● Texte à lire

++++++++++

La Page oubliée, une œuvre en acte
Dans son roman, La page oubliée, Francis D. Sossouhounto projette une lueur inédite sur un aspect du passé récent du Bénin jusque-là très peu éclairé. Aujourd’hui en effet, le Bénin, jouit d’un régime démocratique marqué par un niveau assez convenable du respect des Droits de l’homme, des libertés publiques et de la liberté d’expression. Mais avons-nous en mémoire ce qu’il en a coûté d’être ainsi loti aujourd’hui ? Est-ce que les jeunes ont une idée claire des sacrifices consentis par leurs aînés pour la liberté et la paix qui semblent aujourd’hui aller de soi ? Au vu des risques de retour en arrière que nous observons ces temps-ci, rien n’est moins sûr. C’est dire qu’une page de notre histoire politique a été oubliée, mise de côté sinon dans l’ombre. Et pourtant cette page n’est pas négligeable, parce que sans elle nous ne pouvons rien comprendre au présent et rien préparer pour l’avenir. Après l’échec de l’aventure révolutionnaire, il y a eu le Renouveau. Cette nouvelle période dans laquelle nous sommes actuellement est certes le fait de la résistance du peuple contre la tyrannie. Mais parce que cette résistance et les luttes auxquelles elle a donné lieu se sont inscrites dans une logique suprême de paix, le Renouveau Démocratique à tôt fait de passer la mémoire des exactions et des violences d’Etat en pertes et profits de ses urgences du moment : redresser l’économie du pays ruinée par la gabegie, la corruption, et la mauvaise gestion des apprentis sorciers de la Révolution. Ce choix est certes compréhensible mais elle se paie du risque de l’impunité et de l’oubli. Il ressemble à une manière de feu vert au mal et à l’injustice, et consacre ce faisant la raison des malfaiteurs et des barbares – autocrates sanguinaires, potentats lubriques, pilleurs de l’économie, prévaricateurs en diable, maîtres de sérail, et voleurs sans vergogne. Le Renouveau Démocratique est certes intervenu en 1990, et le concept sud-africain de Vérité et Réconciliation viendra un eu plus tard après la libération de Nelson Mandela et le démantèlement de l’Apartheid ; mais que diable n’avions-nous eu avant les autres l’idée d’une Commission Vérité et Réconciliation après toute cette sombre période de violence et d’injustice ? Assurément une telle idée nous airait sauvé de l’oubli et des ses injustices.

++++++++++

● Données affichées

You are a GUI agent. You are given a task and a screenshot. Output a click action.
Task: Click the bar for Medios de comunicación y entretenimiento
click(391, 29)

++++++++++

● Exercices proposés
A. D'après le texte sur La page oubliée, en quelle année le Renouveau Démocratique est-il intervenu ?
B. Indiquez si chacune des affirmations suivantes concorde avec le texte sur La page oubliée, en citant les mots décisifs de celui-ci : (i) le roman La page oubliée est de Francis D. Sossouhounto ; (ii) le concept de Vérité et Réconciliation est d'origine béninoise ; (iii) le Bénin jouit aujourd'hui d'un régime démocratique.
C. Poursuivez le texte sur La page oubliée à la suite de sa dernière phrase.
Il n'est pas nécessaire de consulter les lignes pour ce travail.

● Réponses fournies
A. En 1990.

B. (i) Oui : « Dans son roman, La page oubliée, Francis D. Sossouhounto projette une lueur inédite ». (ii) Non : « le concept sud-africain de Vérité et Réconciliation ». (iii) Oui : « le Bénin, jouit d’un régime démocratique ».

C.
Dans sa préface, Séraphin AGBAHOUNGBATA nous rappelle les risques et les écueils de l’oubli. Selon lui, « l’oubli est l'humus fertile qui fait refleurir l'horreur et l'ignominieux, le parapluie qui protège le tortionnaire des peines correctrices qu'exige sa forfaiture. L'oubli est le gage de l'impunité, laquelle permet la répétition du crime. » Heureusement, par son œuvre Francis D. Sossouhounto nous préserve de ces écueils. La page oubliée est rouverte. Elle est devenue un livre admirablement écrit, un roman mené de main de maître par un écrivain talentueux dont la sensibilité nous touche au plus profond de nous. Il véhicule en un seul geste la profondeur de la souffrance, la force de l’amour et la nécessité d’un oubli sain, c’est-à-dire un oubli en pleine lumière de la mémoire.
Le Roman met en scène un couple que tout unit mais que les perversités du système politique ambiant conduiront à la haine, la trahison et la séparation. « Malgré la puissance du pouvoir, l'opulence et les charmes de Marie-Ange, Léonce n'a pas oublié ses années de prison, de torture, d'exil et de privation » Malgré son emprise romanesque indéniable, La page oubliée a une empreinte de témoignage vivant. Témoignage authentique sur la cruauté et la barbarie dont est capable l'autocratie basée sur le système du Parti-Etat animé et dirigé par des bourreaux prétendument marxistes. Comme le dit le préfacier, « ces bourreaux transforment les rues en guet-apens, les domiciles en antichambres des prisons et les prisons en abattoirs pour les fils du peuple. »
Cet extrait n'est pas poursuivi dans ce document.